The man on the bar was staring at the deckhand, far across the room, waiting for more that wasn’t to come.
“Okay,” the man on the bar said finally. “Now the danger is gone. We have to take care of ourselves.”
He looked at the couple of dozen men and women who had gathered close to the bar or were still approaching it.
“You all are the doctors and nurses? Okay.”
He looked back up, taking in the whole room.
“If you have someone who needs medical attention, please put your hand up.”
17
There were just five doctors, twenty-two nurses, three paramedics and one combat medic. Travis recognized one of the doctors, the middle-aged man he’d seen on the deck crying in the woman’s arms just before the attack. On this doctor’s face, Travis saw an anguish so ugly he forced himself to keep looking at it, as if he needed to understand.

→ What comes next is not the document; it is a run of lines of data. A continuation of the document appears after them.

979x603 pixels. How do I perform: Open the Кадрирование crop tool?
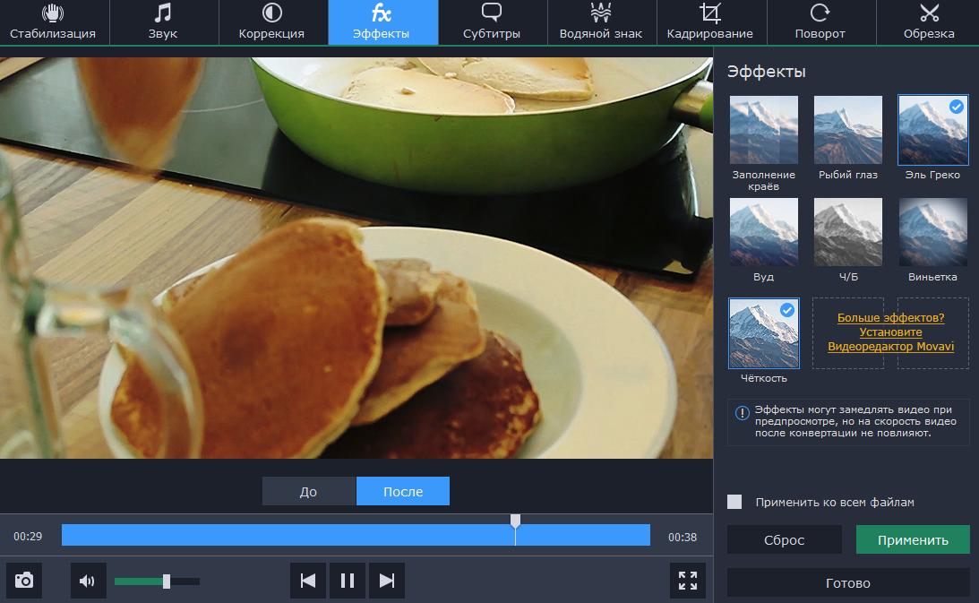click(709, 22)
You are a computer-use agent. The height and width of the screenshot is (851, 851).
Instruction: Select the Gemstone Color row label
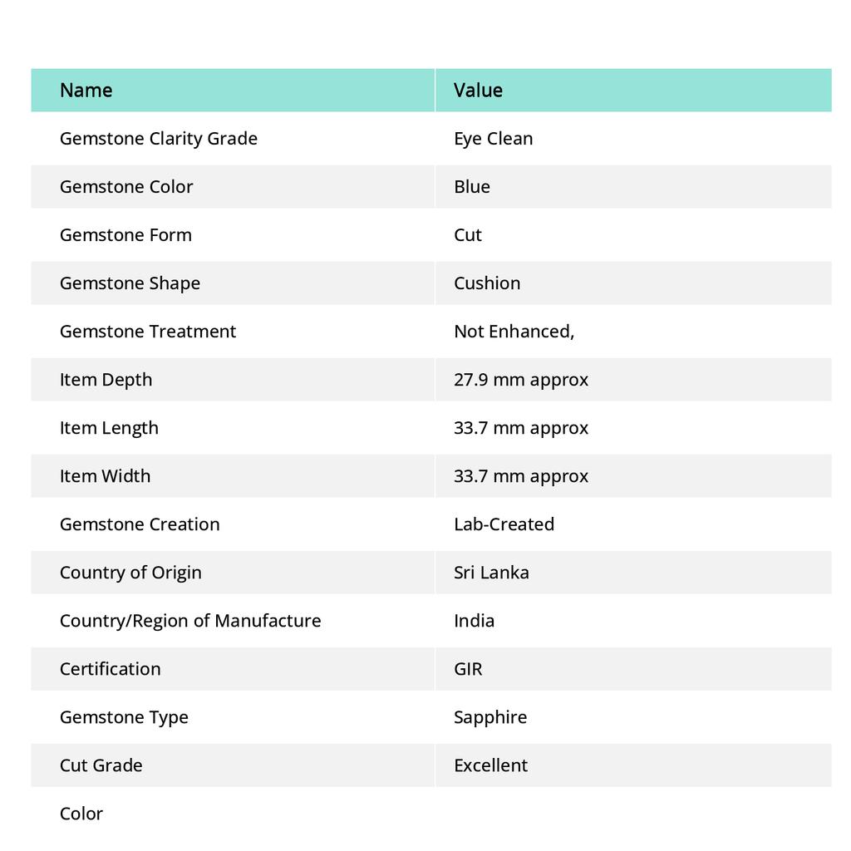[x=126, y=187]
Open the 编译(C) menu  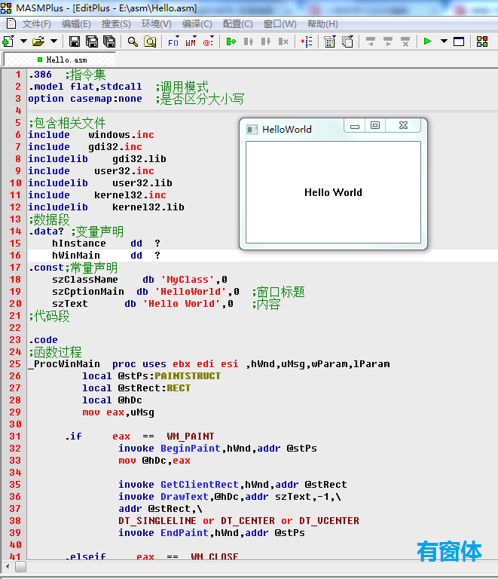[197, 24]
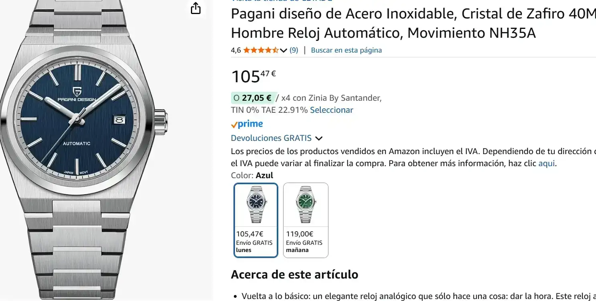Click the 119,00€ price on green variant

[x=300, y=234]
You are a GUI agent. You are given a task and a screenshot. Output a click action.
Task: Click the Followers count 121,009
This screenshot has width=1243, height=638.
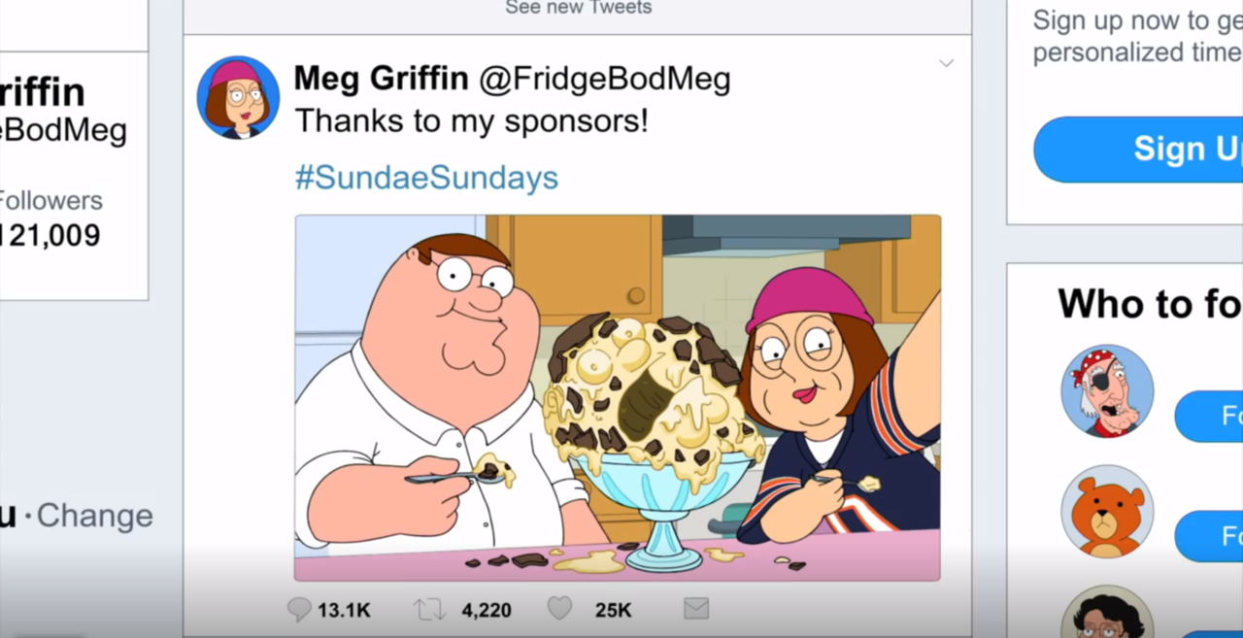click(50, 235)
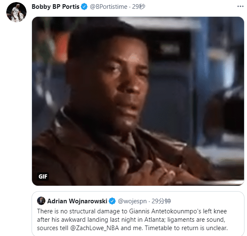
Task: Open the @BPortistime handle
Action: pyautogui.click(x=109, y=7)
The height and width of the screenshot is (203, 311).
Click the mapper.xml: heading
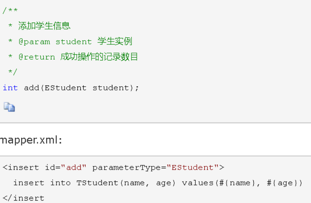31,140
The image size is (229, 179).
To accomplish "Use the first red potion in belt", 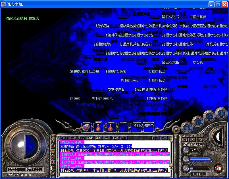I will (x=98, y=127).
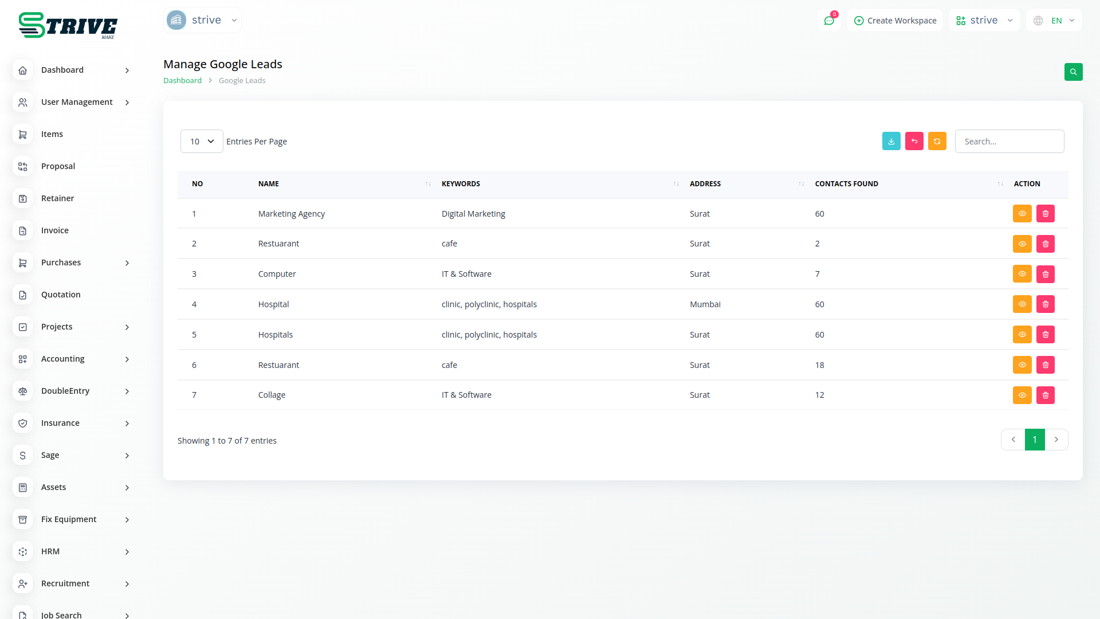
Task: Click the pink undo reset icon
Action: (x=914, y=141)
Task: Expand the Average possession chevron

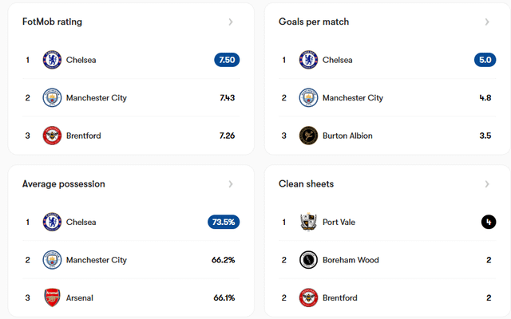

One of the men in the group was the ship surgeon. There were two ship nurses as well. They did not know if the other nurses or doctor on staff had been killed or abandoned ship in the lifeboats.
“Do you have anyone else here you know from the ship?” the ship surgeon asked the ship nurses.
They nodded.
“Take them with you and go to the clinic. We’ll need surgical tools, all the basics, okay? Every scalpel, scissor, and forceps we have. Plenty of gloves and antiseptic. We’ll need spinal collars and backboards, bandages, splints, the whole shebang. Suction, oxygen, zappers, all the toys with battery packs. Let’s see. Thrombolytics and morphine.”
He spoke with the casual precision of expertise. The two nurses went back to the clinic, taking with them three other crew: a bartender, a DJ, a waiter.
“Go on, doctor,” the man from the bar-top prodded. “How do we manage this?”
“Okay,” the doctor looked around his makeshift team. “Guys, the first thing you need to know about multiple casualty triage is that the rule changes from Do the best for each patient, to Do the best for the greatest number of patients. Who are the nurses? You five will fan out. We need to triage, like this. Minimal intervention now, just opening airways or controlling external hemorrhages. Nothing else but assessment. All these guys with their hands up, get them to show a number with their fingers. Check the patients out. Salvageable and can’t wait is number one – any massive trauma or loss of blood. Salvageable and can wait is number two, broken arms, non-critical wounds, 1st and 2nd degree burns. Number three is unsalvageable. Who are the paramedics?”
Travis raised his hand, along with two other men.
“Get the number threes morphine, then come help with the ones. When we deal with the ones and twos we’ll see if any threes can be saved. Anyone with serious blood loss… we just don’t have the blood.”
“We can do a donor clinic,” Travis said. “Right here. I did it in Africa. They just use the whole blood.”
“We can’t do blood tests,” the ship surgeon said.